Referring now to the drawings wherein like reference characters are used to denote corresponding elements throughout the several views, it is noted that FIG. 1 discloses a building having a flat roof 10 having edges at 11. At this point it is well to note that the instant winch is designed for use on a slanted roof such as shown at 12 in FIG. 8 or on the ridge of a roof of inverted V shape. To facilitate describing the instant winch, reference will be made more particularly to the flat roof of FIG. 1.
A pair of base bars 13 and 14 are preferably tubular and may be covered with a sleeve (not illustrated) which inhibits sliding movement thereof relative to roof 10.
Referring now more particularly to FIGS. 2 and 3, a pair of tabs 15 upstand from base bar 13 and pivotally mounted thereon by bolt 16 is a leg member 18 that is tubular and square shaped in cross section. Tubular member 18 presents a pair of opposed side walls 19 formed with a series of aligned apertures 20. Tubular member 18 is slideably received in a tubular leg 21 having opposed walls 22 formed with aligned apertures 23 which are adapted to align with any of the apertures 20. When so aligned a bolt 17 is passed through the aligned apertures and a nut applied thereto to fix an adjusted length of leg 21.

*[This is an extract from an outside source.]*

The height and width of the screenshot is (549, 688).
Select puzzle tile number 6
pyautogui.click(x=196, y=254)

Upstanding from base bar 14 are a second pair of tabs 24 to each of which the lower end of a leg 25 is pivotally connected as indicated at 26. Each of a pair of cross bars 27 is connected to the upper ends of legs 21 and 25. All of these connections are pivotal which permits all of the legs to be swung in the general direction of the longitudinal extent of base bars 13 and 14 into the position of FIG. 7. However, in the position of FIG. 1 these bars are held or locked in a position in which this swinging movement is inhibited. The mechanism for providing this action is illustrated in FIGS. 4, 5, and 6. As all of these pivotal connections are the same, only one of them is herein described.

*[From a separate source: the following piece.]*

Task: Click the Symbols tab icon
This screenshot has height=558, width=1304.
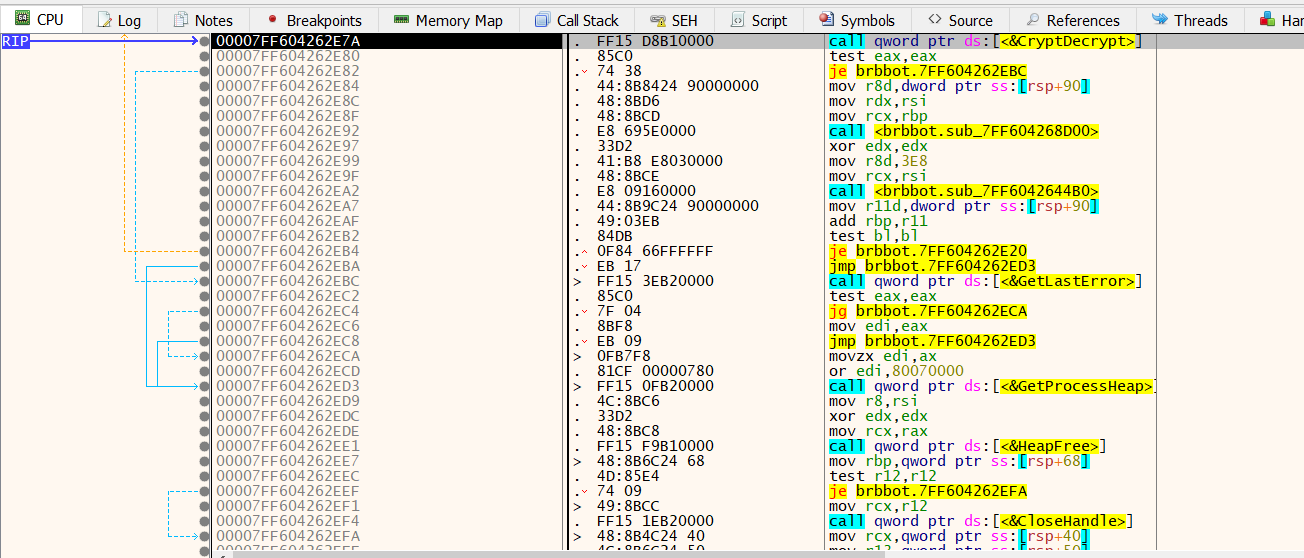Action: [x=825, y=20]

Depending from each end of a cross bar 27 is a channel like member 28, the channel of which opens inwardly that is toward the cross bar 27. As shown in FIG. 5, the latter is also of channel construction and opens downwardly. Thus, it presents a flange 29 at one side having a bracket 30 depending from the back of the channel. Flange 29 and bracket 30 are formed with aligning openings one of which is shown at 31. The upper end of a leg such as indicated at 21 is also formed with aligned openings 32 which align with openings 31. A pivot bolt 33 passes through these aligned openings. Thus, leg 21 may be swung inwardly into a position in which it is free of engagement with side flanges 34 of channel member 28. When so positioned the leg 21 may be swung in the direction indicated by the arrows in FIG. 5 into the collapsed position. This swinging action is provided by a pivot bolt 35 which is shown more clearly in FIG. 6 and which passes through aligned orifices in leg 21 and end flanges on upper part 38 of leg 21 which are spaced from the orifices 32 and arranged in a direction normal to orifices 32 and parts 36 of member 28.
Connected to the upper side of cross bars 27 and central thereof is a median bar 37 which preferably is of tubular and rectangular in cross section as depicted in FIG. 2A. An extensible beam is referred to in its entirety by reference character 39. It comprises two telescopic parts. One of these is an outer part 40 which is tubular and rectangular in cross section. It presents an upper wall formed with an aperture 41 (FIG. 1) and an inner part 42 which is also tubular in cross section and formed with a series of apertures 43, any one of which is adapted to align with aperture 41. Thus, the telescopic parts 40 and 42 of extensible beam 39 may be moved relative to one another to provide a desired extent of extensible beam 39. This extent is fixed by dropping a pin 44 through the aligned apertures.
Outer part 40 has a bottom wall 45 to which the head 46 of a bolt 47 is attached as by welding indicated at 48. Bolt 47 passes through median bar 37 centrally thereof through holes in the walls of bar 37 which are slightly larger than the diameter of bolt 47. A spacing washer 49 is interposed between head 46 and median bar 37 thus providing a joint between extensible beam 39 and median bar 37 which has slight characteristics of a universal joint in that beam 39 may be tilted slightly on a horizontal axis due to the loose fit of bolt 47 and washer 49.
It is evident that the distance between the free end of outer part 40 and the pivotal joint at 49 is fixed whereas the distance between the outer end of inner part 42 and the pivotal joint is adjustable.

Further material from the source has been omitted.